* **WORK INSTRUCTION 1**
Answer these from the article on the USPS letter to Nevada:
(a) On what date was the USPS letter to Nevada written?
(b) What position does Wayne Thorley hold?
(c) Of what did Trump accuse Nevada in May?
* **WORK INSTRUCTION 2**
Write the next portion of the article on the USPS letter to Nevada, following on from its final paragraph.

* **TEXT SEGMENT**
When I saw that CBS News and The Washington Post were reporting on letters from the United States Post Office being sent to states and declaring voters “could be disenfranchised,” I naturally wanted to see what was said about Nevada. With the distortions and lies being told about our mostly mail election by President Trump and his minions, I was curious whether the problem here was real or imagined. Helpfully, the WaPo piece devoted a section to Nevada:
For Nevada, which Trump accused in May of trying to "cheat” in elections after it announced plans to conduct a statewide primary by mail, the USPS delivered a clean bill of health. The state plans to mail ballots to all active voters for the general election.
"Under our reading of Nevada’s election laws, it appears that your voters should have sufficient time to receive, complete, and return their ballots by the state’s deadlines,” the letter stated.
Trump tweeted Wednesday: "Nevada has ZERO infrastructure for Mail-In Voting. It will be a corrupt disaster if not ended by the Courts. It will take months, or years, to figure out.”
The WaPo story is misleading, though, because the letter the story quotes from, which I have obtained and embedded below, was written on July 31, a few days before significant changes to Nevada’s election laws were signed by Gov. Steve Sisolak. So that’s not quite fair to…Trump. He’s still lying about Nevada — but he’s lying about a law passed after that letter was sent.
Might AB4, which was approved on a party-line vote, change things? Deputy Secretary of State for Elections Wayne Thorley does not think so. “I have no concerns about the ability of USPS to support the election in Nevada,” he told me via text Friday.
He later gave a more extensive statement:
“The characterization of the intent and language of the USPS letter by some press outlets, especially as it relates to Nevada, is incorrect. The truth is it is a routine letter that simply advised the Secretary of State of the USPS delivery standards for First-Class Mail and Marketing Mail. These delivery standards have not changed in many years, and our experience with USPS is they regularly exceed their delivery standards when it comes to official election mail. Election officials in Nevada have worked cooperatively with USPS over many years, and we believe USPS will be able to timely deliver ballots in Nevada for the upcoming general election.”

Stored data entries:
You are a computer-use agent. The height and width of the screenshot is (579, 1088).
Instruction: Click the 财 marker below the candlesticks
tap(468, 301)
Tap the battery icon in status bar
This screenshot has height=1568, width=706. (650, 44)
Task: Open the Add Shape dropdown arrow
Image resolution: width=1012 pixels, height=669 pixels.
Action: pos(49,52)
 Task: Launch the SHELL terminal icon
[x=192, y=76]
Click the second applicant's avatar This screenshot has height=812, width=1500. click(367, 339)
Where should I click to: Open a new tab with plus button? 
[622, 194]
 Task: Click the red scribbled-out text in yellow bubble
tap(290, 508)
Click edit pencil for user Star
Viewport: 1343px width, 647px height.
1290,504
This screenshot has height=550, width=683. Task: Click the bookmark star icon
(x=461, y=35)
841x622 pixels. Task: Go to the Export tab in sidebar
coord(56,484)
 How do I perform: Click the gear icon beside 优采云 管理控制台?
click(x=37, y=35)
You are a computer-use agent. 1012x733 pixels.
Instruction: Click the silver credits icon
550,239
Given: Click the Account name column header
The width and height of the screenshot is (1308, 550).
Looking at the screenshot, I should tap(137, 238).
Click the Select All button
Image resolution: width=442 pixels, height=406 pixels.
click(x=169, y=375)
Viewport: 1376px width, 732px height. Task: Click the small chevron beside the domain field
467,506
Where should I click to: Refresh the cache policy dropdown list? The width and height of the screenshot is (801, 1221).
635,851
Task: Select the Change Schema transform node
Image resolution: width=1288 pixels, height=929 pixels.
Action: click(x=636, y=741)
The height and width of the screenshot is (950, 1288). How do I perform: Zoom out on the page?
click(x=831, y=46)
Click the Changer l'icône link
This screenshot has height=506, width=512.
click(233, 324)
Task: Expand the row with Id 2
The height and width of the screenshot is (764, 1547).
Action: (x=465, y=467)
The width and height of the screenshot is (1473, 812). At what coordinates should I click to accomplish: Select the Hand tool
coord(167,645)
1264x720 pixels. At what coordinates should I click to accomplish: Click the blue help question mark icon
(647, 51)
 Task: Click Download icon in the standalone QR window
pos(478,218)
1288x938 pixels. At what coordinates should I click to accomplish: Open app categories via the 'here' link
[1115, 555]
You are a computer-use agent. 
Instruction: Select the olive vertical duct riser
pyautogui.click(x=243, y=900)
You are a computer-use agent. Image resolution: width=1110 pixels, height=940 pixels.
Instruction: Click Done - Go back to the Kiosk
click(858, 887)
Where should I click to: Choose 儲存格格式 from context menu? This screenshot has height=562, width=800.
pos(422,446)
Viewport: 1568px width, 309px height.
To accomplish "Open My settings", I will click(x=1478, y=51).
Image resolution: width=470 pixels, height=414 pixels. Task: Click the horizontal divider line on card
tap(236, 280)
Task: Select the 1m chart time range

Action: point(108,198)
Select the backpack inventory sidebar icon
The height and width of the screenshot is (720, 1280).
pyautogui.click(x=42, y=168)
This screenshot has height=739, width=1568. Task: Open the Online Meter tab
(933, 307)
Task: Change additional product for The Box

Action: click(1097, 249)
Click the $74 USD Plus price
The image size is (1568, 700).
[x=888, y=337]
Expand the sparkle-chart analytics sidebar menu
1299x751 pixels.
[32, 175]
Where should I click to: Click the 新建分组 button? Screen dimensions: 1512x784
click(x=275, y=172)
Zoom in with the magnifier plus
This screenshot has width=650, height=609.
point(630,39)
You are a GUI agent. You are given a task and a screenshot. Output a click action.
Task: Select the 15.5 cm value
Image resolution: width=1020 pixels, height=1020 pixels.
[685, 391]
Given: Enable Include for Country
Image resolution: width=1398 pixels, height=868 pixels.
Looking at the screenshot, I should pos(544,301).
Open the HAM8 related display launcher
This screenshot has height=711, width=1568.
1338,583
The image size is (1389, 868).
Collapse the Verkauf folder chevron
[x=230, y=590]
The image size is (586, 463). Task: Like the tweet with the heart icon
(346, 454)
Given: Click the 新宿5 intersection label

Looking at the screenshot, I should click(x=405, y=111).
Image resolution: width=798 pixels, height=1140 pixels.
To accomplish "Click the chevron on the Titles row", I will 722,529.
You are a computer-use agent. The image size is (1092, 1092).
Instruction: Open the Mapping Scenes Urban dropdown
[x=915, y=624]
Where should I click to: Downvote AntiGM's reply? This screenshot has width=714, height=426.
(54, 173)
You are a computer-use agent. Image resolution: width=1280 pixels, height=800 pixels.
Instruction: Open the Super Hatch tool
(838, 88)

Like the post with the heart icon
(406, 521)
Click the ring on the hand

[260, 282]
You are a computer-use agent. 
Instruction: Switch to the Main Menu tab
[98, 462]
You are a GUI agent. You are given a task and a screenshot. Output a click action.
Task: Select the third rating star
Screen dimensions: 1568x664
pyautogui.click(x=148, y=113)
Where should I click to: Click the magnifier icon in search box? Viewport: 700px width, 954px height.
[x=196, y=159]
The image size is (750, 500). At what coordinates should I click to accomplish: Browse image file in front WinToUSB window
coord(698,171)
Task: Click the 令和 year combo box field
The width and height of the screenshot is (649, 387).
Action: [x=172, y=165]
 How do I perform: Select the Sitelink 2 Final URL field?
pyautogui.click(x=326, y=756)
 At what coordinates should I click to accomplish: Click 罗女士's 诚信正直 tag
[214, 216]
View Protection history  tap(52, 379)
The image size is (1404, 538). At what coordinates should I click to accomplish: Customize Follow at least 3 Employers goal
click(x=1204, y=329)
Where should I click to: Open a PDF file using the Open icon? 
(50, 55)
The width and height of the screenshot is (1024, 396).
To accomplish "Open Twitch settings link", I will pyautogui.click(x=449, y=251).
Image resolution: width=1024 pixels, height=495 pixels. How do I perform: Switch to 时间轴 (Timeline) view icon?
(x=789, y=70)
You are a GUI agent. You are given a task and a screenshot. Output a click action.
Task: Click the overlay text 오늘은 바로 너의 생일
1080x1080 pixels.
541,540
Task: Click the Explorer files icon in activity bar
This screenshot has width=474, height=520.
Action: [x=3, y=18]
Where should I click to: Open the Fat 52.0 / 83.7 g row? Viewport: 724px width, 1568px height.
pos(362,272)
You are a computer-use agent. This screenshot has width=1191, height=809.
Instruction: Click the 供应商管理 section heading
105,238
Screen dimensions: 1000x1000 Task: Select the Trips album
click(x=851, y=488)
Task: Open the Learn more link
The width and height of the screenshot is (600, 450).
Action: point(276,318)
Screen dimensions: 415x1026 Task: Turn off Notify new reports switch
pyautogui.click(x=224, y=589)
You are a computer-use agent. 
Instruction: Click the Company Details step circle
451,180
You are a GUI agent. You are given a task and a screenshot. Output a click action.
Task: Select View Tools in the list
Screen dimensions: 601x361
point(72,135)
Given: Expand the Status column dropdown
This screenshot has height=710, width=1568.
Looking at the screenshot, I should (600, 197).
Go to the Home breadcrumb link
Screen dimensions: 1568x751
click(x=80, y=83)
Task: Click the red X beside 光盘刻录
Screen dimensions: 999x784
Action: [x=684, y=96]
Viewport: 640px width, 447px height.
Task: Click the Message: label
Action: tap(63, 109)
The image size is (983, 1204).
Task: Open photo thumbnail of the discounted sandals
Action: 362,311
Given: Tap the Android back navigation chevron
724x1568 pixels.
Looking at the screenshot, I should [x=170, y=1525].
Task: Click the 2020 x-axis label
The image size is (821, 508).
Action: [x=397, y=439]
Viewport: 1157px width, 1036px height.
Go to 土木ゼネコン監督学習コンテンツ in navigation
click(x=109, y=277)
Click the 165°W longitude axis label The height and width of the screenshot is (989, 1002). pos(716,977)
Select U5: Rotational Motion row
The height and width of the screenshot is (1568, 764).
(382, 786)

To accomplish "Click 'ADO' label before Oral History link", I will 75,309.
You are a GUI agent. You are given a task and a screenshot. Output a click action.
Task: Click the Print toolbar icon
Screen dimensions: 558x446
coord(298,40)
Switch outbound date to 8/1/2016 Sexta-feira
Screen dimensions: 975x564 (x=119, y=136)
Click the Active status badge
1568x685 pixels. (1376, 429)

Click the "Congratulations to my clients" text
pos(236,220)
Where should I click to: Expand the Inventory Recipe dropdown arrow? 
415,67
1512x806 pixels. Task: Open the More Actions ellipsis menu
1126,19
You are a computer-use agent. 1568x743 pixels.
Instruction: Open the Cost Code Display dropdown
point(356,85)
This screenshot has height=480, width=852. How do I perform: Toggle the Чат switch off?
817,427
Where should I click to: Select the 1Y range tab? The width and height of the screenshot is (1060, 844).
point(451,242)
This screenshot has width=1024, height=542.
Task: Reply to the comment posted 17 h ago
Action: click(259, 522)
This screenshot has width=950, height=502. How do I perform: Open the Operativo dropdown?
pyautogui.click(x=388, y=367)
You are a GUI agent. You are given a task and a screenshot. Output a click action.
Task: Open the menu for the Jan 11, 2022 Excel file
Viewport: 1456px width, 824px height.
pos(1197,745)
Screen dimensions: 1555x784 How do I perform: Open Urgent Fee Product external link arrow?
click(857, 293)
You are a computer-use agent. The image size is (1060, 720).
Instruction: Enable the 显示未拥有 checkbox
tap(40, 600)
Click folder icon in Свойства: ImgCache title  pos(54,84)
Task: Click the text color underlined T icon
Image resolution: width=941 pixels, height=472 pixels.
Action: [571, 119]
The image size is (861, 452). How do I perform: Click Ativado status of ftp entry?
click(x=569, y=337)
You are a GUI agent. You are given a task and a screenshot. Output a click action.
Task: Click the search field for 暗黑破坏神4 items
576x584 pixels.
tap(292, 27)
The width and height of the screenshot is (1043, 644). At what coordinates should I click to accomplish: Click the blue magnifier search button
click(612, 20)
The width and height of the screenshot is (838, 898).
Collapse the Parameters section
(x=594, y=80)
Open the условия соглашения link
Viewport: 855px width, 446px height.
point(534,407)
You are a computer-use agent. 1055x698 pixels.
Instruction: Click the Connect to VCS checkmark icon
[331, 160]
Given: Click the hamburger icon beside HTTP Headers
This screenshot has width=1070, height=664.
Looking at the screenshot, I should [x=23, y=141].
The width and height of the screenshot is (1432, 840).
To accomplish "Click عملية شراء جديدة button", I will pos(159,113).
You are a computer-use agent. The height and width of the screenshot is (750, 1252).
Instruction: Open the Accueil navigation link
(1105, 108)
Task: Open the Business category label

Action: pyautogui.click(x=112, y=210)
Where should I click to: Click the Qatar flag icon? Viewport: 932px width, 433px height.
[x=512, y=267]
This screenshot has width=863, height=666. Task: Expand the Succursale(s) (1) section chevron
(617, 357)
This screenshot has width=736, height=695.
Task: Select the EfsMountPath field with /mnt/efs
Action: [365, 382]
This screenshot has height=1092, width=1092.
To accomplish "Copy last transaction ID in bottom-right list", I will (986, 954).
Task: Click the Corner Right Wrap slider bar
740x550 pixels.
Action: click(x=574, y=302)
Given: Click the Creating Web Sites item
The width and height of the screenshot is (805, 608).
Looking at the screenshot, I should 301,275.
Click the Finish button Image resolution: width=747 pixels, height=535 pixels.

* **EXPECTED OUTPUT 1**
(a) July 31.
(b) Deputy Secretary of State for Elections.
(c) Of trying to "cheat" in elections.

* **EXPECTED OUTPUT 2**
The letter itself does seem fairly routine. And Thorley told me the secretary of state’s office has received no subsequent correspondence.
The key part of the letter from Postal Service lawyer Thomas J. Marshall is this:
…it appears that voters must generally request an absentee ballot no later than 14 days before Election Day, and that completed ballots must be postmarked by Election Day and received no later than 7 days after the election. The state’s ballot-request deadline should allow sufficient time for voters to receive, complete, and return such ballots by the state’s Election Day postmarking deadline.
The only significant change vis a vis deadlines in Nevada is that ballots will be affirmatively mailed to all active voters 20 days before the election, meaning they will receive them even earlier than the 14-day deadline previously required to request one. No wonder Thorley is not concerned.
Trump and others have tried to make it seem as if the new law erased signature verification (it did not) and have implied voters can cast ballots after Nov. 3 (they cannot). Most of the law addressed in the Postal Service letter remains intact, with the major changes being the mailing of ballots to all active voters, streamlining the process whereby signatures are verified and the most controversial section: allowing voters to designate someone outside his or her family to return a ballot – Democrats call it “ballot collection” and Republicans call it “ballot harvesting.”
The only outstanding question, it seems to me, would be about greatly increased mail volume because hundreds of thousands of more voters will be mailing in ballots. About half a million voters cast ballots by mail in the primary; that numbers is likely to double for the general election.
Thorley doesn’t seem concerned, but various reports of the lengths Trump may go to handicap the Post Office have Democrats worried.
But despite what the president says, the infrastructure exists to carry out the election, and there is no evidence that fraud will occur.
Now I just need to decide whether this unusual method of conducting an election requires me to grant a pandemic exclusion to my heretofore immutable stance against early voting.